◆ Text section
● ● ● ● ● ● ●
Apologies for the rudimentary question, I am new to this form of analysis and have a very limited understanding of the principles so far.
I was just wondering if many of the parametric assumptions for multivariate/univariate tests apply for Cluster analysis? Many of the sources of information I have read regarding cluster analysis fail to specify any assumptions.
I am particularly interested in the assumption of independence of observations. My understanding is that violation of this assumption (in ANOVA and MAVOVA for example) is serious because it influences estimates of error. From my reading so far, it seems that cluster analysis is largely a descriptive technique (that only involves statistical inference in certain specified cases). Accordingly, are assumptions such as independence and normally distributed data required?
Any recommendations of texts that discuss this issue would be greatly appreciated.
Well, clustering techniques are not limited to distance-based methods where we seek groups of statistical units that are unusually close to each other, in a geometrical sense. There’re also a range of techniques relying on density (clusters are seen as “regions” in the feature space) or probability distribution.
The latter case is also know as model-based clustering; psychometricians use the term Latent Profile Analysis to denote this specific case of Finite Mixture Model, where we assume that the population is composed of different unobserved groups, or latent classes, and that the joint density of all manifest variables is a mixture of this class-specific density. Good implementation are available in the Mclust package or Mplus software. Different class-invariant covariance matrices can be used (in fact, Mclust uses the BIC criterion to select the optimal one while varying the number of clusters).
● ● ● ● ● ● ●
◆ Excerpted records
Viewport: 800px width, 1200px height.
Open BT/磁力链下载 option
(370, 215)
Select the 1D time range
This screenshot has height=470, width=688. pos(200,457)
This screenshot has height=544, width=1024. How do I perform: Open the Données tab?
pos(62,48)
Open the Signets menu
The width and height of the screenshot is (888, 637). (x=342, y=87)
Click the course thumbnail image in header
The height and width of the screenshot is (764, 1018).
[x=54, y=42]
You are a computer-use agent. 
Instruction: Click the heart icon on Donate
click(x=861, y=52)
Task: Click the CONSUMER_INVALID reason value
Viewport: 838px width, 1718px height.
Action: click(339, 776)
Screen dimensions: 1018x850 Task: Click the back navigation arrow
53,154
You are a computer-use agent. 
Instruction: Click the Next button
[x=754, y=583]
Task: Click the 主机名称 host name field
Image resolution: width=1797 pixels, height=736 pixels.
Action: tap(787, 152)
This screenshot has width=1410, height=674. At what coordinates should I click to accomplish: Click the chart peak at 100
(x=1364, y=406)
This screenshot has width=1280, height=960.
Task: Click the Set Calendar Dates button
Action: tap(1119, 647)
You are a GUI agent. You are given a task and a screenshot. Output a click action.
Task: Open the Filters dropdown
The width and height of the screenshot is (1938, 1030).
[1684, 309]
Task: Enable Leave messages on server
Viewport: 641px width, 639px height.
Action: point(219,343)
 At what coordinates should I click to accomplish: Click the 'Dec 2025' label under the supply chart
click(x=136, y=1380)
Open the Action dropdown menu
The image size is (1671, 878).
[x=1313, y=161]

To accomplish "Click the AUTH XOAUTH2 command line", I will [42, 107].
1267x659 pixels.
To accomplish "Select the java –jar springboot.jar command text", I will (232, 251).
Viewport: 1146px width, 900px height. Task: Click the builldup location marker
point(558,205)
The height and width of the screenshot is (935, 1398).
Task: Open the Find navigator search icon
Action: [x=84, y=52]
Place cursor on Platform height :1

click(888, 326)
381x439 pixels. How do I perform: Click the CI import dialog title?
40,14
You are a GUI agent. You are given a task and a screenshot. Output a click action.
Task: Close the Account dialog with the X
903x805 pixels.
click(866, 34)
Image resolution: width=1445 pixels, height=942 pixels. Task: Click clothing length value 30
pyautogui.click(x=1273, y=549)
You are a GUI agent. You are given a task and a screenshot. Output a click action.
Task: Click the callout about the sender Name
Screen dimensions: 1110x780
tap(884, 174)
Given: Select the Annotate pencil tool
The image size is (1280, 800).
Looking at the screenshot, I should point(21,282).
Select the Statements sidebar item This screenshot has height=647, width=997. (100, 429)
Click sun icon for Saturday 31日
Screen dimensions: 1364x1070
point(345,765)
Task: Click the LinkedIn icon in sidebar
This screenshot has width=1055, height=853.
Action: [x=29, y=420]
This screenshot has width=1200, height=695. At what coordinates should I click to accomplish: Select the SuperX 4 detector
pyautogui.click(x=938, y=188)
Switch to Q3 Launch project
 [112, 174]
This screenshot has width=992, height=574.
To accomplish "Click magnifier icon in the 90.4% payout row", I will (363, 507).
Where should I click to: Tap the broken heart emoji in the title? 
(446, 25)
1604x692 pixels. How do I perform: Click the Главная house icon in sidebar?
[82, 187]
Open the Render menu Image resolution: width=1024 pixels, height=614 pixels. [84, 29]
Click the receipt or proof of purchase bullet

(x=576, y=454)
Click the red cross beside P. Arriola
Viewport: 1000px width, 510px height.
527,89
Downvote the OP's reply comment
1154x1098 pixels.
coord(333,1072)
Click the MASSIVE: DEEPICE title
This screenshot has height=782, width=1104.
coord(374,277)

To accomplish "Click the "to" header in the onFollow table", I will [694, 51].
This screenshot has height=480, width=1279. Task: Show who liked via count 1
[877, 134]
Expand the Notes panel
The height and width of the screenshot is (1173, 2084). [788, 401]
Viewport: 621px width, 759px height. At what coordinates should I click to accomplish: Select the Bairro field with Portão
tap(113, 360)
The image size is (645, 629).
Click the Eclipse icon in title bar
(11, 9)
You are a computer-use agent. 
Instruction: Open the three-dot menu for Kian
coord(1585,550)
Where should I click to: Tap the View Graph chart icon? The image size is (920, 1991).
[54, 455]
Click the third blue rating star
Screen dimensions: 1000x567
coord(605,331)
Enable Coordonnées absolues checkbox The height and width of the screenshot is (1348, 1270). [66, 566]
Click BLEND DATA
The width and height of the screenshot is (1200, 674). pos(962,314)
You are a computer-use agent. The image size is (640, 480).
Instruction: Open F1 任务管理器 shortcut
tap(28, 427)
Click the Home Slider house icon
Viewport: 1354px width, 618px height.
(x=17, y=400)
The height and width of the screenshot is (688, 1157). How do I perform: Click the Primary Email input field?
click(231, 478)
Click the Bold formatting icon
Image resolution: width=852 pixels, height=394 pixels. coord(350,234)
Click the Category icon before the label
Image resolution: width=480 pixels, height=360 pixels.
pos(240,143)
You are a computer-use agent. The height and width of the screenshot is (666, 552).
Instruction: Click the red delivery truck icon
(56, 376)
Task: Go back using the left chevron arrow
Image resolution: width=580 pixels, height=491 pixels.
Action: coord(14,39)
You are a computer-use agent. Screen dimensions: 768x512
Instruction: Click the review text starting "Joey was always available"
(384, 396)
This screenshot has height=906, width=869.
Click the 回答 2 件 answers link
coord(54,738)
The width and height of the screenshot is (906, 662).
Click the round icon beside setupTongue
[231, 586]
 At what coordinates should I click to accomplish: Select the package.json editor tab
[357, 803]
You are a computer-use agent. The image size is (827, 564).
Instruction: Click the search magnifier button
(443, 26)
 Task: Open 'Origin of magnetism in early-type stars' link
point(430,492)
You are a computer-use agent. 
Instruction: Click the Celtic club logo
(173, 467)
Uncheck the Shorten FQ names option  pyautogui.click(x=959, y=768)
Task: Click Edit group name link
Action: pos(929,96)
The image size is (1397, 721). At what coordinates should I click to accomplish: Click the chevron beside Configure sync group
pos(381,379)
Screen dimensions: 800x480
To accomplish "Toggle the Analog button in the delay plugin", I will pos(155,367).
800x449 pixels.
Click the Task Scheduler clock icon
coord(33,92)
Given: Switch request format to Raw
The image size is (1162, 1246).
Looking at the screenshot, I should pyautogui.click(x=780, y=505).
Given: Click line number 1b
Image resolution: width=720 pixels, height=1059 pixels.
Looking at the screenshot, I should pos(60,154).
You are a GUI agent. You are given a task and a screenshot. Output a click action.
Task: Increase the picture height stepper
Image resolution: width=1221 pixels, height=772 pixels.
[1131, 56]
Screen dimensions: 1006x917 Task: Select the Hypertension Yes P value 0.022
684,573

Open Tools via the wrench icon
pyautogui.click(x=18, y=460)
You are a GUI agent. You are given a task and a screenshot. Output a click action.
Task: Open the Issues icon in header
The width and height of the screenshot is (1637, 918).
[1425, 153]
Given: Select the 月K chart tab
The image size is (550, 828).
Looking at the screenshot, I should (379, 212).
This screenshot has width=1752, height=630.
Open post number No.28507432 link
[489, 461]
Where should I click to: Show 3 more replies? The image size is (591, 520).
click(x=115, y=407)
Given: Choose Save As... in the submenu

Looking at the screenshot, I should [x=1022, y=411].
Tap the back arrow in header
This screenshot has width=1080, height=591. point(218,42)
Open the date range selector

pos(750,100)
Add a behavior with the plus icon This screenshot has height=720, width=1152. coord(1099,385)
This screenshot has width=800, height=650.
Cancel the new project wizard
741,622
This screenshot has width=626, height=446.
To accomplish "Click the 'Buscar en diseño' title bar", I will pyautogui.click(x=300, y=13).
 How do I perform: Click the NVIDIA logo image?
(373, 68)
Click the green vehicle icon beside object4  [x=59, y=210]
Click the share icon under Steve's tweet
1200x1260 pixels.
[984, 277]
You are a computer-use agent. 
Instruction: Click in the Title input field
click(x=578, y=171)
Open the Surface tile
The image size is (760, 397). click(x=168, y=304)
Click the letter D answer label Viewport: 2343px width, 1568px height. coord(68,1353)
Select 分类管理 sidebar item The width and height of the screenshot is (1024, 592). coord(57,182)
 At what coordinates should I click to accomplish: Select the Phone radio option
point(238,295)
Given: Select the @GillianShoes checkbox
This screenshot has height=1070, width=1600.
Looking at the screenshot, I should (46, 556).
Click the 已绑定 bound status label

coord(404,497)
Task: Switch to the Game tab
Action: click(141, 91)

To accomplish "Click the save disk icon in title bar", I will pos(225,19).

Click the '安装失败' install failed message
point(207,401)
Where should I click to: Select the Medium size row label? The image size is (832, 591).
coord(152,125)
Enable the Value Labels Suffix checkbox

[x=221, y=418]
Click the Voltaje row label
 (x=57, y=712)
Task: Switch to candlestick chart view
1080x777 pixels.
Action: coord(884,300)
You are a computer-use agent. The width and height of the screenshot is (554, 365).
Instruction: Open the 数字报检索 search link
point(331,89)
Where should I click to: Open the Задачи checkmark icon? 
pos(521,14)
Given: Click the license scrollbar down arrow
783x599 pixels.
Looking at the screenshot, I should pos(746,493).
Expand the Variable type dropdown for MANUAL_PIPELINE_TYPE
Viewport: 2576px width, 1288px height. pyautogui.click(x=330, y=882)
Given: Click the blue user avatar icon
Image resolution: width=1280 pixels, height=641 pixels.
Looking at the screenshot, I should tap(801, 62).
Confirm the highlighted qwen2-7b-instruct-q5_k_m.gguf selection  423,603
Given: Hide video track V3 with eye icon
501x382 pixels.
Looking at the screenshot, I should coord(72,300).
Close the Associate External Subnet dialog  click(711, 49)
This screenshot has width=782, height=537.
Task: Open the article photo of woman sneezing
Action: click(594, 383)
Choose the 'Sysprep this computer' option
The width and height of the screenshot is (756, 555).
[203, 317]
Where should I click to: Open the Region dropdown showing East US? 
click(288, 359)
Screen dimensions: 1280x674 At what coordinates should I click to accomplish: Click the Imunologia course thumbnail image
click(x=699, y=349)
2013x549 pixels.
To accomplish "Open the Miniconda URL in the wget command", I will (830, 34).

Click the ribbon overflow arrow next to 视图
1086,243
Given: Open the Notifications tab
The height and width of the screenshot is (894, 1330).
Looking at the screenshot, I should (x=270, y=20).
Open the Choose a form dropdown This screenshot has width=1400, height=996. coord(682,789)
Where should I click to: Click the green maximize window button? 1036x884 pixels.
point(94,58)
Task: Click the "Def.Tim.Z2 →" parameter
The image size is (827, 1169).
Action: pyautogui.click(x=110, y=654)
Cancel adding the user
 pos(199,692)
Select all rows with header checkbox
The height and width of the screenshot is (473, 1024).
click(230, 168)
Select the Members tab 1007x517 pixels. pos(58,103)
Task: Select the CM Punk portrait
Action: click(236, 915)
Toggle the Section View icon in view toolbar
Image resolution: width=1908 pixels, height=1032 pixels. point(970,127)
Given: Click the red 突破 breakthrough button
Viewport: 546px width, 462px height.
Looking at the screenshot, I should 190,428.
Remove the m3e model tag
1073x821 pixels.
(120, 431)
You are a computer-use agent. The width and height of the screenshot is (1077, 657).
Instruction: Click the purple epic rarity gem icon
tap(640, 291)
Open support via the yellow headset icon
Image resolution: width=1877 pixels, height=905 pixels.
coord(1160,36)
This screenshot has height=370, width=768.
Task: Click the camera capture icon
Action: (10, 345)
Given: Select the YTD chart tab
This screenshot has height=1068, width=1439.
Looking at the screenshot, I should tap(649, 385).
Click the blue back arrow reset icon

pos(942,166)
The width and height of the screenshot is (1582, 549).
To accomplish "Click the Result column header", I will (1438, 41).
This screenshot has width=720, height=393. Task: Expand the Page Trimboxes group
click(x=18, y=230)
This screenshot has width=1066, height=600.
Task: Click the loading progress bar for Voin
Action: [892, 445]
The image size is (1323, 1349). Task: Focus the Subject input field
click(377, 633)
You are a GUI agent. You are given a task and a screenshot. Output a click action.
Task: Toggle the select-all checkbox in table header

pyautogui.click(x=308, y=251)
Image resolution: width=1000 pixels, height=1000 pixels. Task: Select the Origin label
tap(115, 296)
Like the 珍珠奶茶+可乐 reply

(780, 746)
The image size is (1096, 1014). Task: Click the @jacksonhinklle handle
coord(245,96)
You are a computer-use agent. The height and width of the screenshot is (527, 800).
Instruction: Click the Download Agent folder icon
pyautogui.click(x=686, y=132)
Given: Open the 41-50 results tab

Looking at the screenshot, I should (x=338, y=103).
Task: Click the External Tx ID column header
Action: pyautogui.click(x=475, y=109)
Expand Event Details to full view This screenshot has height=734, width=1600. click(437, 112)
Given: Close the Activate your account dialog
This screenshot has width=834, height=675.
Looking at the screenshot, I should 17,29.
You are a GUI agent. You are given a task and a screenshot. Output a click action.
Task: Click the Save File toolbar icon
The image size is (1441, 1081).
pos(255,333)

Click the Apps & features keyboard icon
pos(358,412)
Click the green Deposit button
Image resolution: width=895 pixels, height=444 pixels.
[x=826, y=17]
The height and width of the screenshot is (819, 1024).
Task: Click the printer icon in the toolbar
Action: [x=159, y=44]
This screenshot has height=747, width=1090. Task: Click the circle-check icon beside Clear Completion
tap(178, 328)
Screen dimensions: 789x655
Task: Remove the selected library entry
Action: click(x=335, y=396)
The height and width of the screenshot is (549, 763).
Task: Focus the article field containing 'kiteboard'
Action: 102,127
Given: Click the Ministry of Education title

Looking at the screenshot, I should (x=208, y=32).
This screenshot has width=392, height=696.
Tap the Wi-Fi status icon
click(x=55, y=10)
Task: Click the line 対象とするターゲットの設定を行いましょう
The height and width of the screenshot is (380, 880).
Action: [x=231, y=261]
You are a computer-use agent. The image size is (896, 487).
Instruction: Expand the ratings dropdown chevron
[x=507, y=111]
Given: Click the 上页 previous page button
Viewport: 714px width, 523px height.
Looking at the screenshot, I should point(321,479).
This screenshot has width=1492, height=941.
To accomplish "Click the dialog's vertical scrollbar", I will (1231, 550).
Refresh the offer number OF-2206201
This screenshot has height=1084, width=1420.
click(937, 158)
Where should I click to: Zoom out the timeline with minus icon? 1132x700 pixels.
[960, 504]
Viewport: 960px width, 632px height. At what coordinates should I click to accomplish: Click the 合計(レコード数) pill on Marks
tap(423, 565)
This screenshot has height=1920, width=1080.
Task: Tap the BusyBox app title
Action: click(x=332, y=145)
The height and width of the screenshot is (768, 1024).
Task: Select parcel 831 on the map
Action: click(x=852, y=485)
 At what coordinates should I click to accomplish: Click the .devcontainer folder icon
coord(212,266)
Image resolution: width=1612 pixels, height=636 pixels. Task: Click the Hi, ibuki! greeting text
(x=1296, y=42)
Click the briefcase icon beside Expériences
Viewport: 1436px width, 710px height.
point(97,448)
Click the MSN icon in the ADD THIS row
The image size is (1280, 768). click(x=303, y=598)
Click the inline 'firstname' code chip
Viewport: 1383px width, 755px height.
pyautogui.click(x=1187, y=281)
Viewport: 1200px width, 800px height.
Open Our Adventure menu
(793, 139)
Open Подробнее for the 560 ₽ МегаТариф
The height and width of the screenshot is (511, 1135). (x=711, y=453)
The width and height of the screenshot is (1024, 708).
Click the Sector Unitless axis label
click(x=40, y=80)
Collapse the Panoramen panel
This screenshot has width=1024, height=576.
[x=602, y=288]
● ● ● ● ● ● ●
◆ Questions on the material
a) Return the part of the cluster analysis thread that opens with the words containing "Well, clustering techniques" and closes with "or probability distribution.", copied word for word.
b) In the cluster analysis thread, which criterion does Mclust use to select the optimal covariance matrix?
c) Extend the cluster analysis thread, starting right after its final sentence.

◆ Task-by-task answers
a)
Well, clustering techniques are not limited to distance-based methods where we seek groups of statistical units that are unusually close to each other, in a geometrical sense. There’re also a range of techniques relying on density (clusters are seen as “regions” in the feature space) or probability distribution.

b) The BIC criterion.

c)
The standard Latent Class Model also makes the assumption that observed data come from a mixture of g multivariate multinomial distributions. A good overview is available in Model-based cluster analysis: a Defence, by Gilles Celeux.
Inasmuch these methods rely on distributional assumptions, this also render possible to use formal tests or goodness-of-fit indices to decide about the number of clusters or classes, which remains a difficult problem in distance-based cluster analysis, but see the following articles that discussed this issue:
- Handl, J., Knowles, J., and Kell, D.B. (2005). Computational cluster validation in post-genomic data analysis. Bioinformatics, 21(15), 3201-3212.
- Hennig, C. (2007) Cluster-wise assessment of cluster stability. Computational Statistics and Data Analysis, 52, 258-271.
- Hennig, C. (2008) Dissolution point and isolation robustness: robustness criteria for general cluster analysis methods. Journal of Multivariate Analysis, 99, 1154-1176.